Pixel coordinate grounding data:
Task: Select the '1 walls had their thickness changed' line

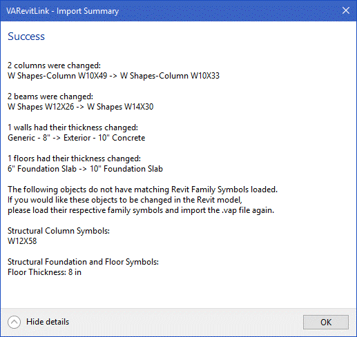Action: 73,127
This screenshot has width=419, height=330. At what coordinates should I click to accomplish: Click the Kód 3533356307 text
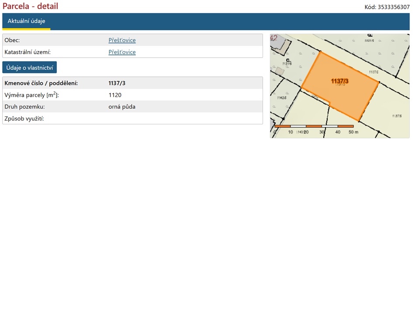[x=387, y=7]
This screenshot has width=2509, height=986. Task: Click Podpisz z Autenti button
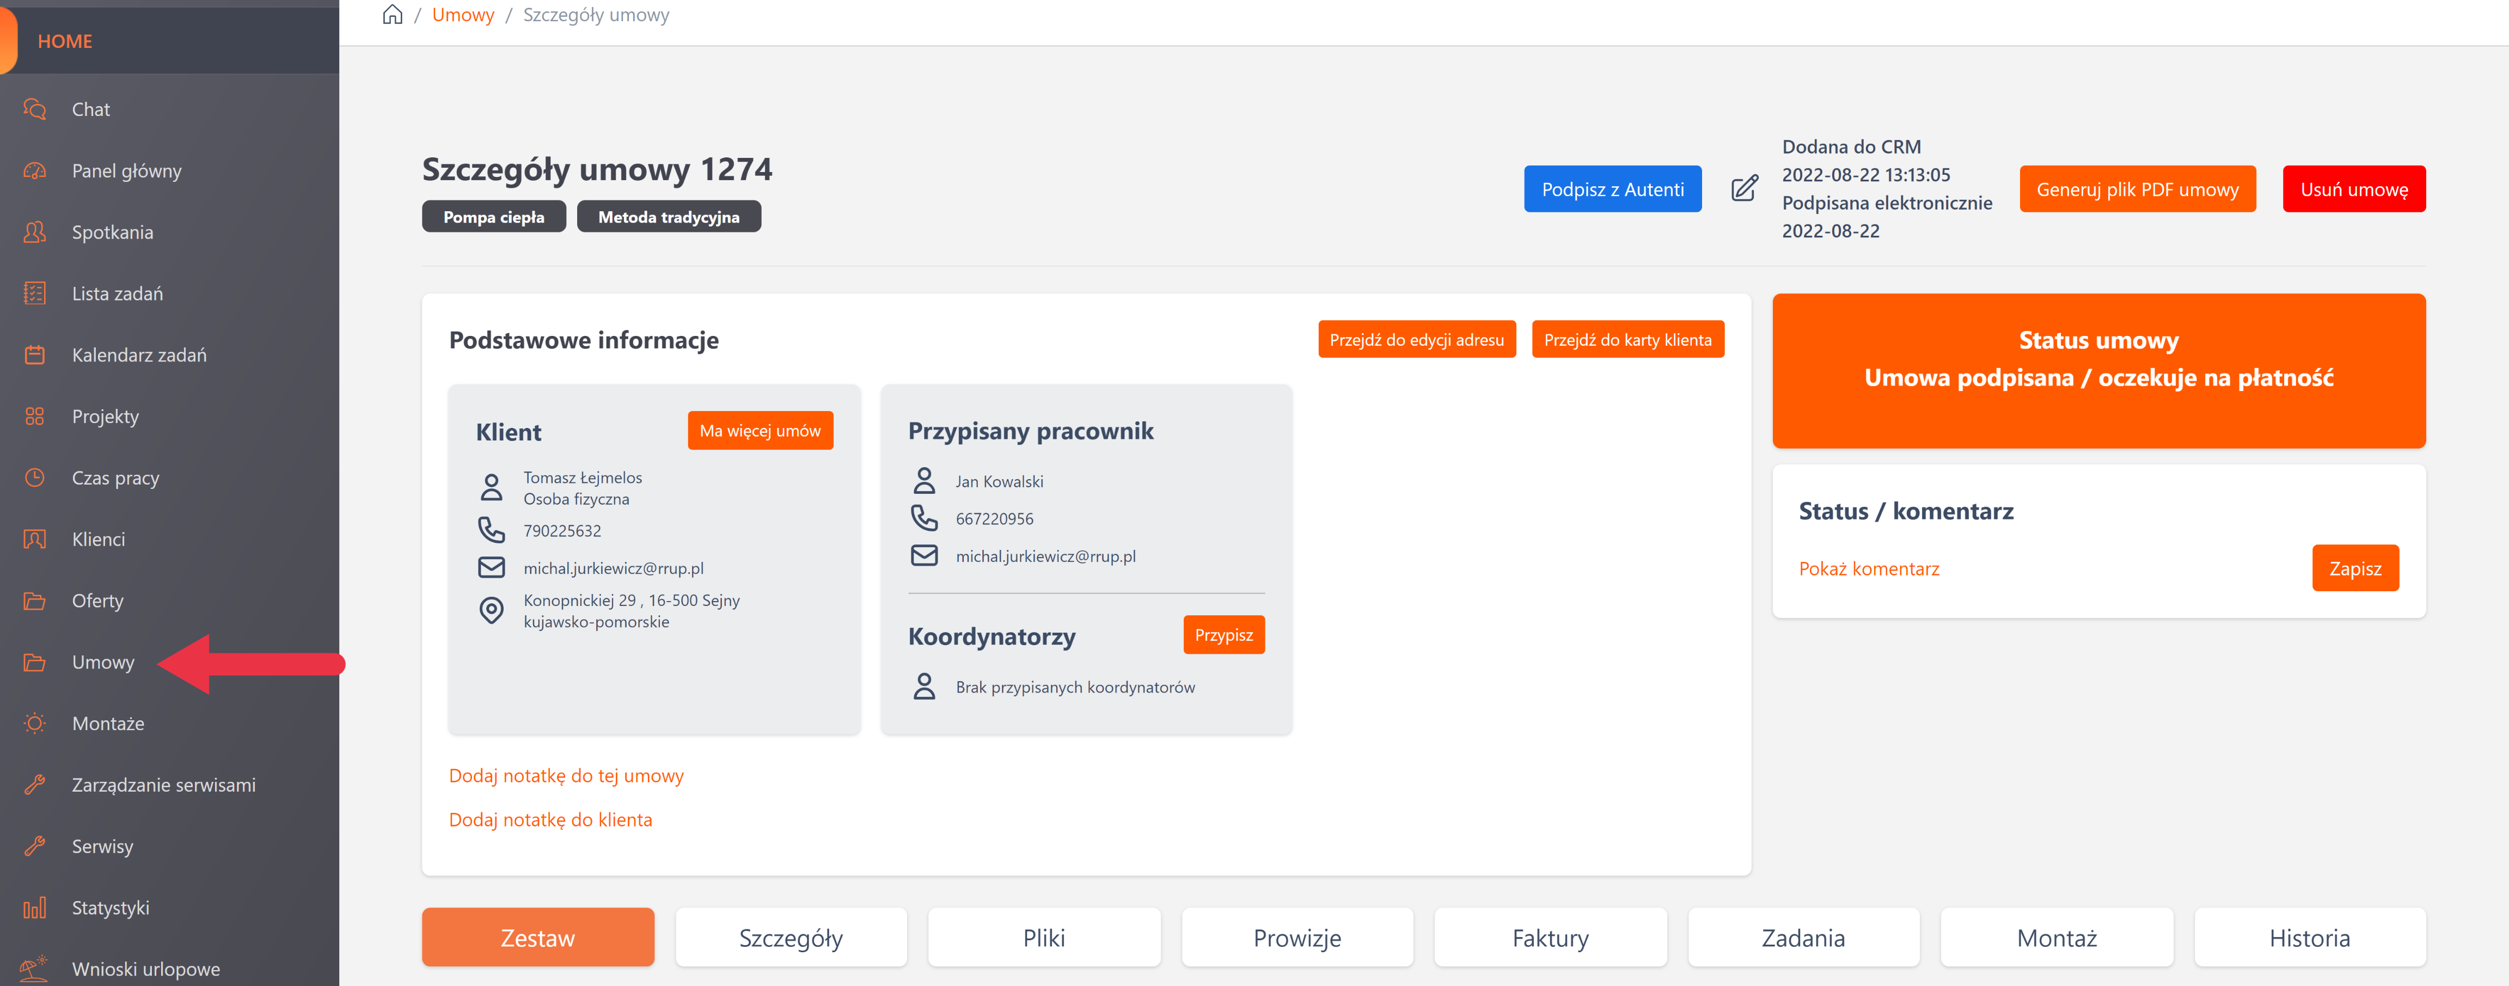click(1612, 189)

• **TASK TO CARRY OUT**:
Starting with the line that has "This screenshot has width=419, height=330." and ending with the last line of the records, retype every line exactly and only those lines. Do not include the pictures.

• **REPLY TO THE TASK**:
This screenshot has width=419, height=330. At what coordinates should I click to accomplish: Click the Kód 3533356307 text
[x=387, y=7]
This screenshot has width=2509, height=986. Task: Click Podpisz z Autenti button
click(1612, 189)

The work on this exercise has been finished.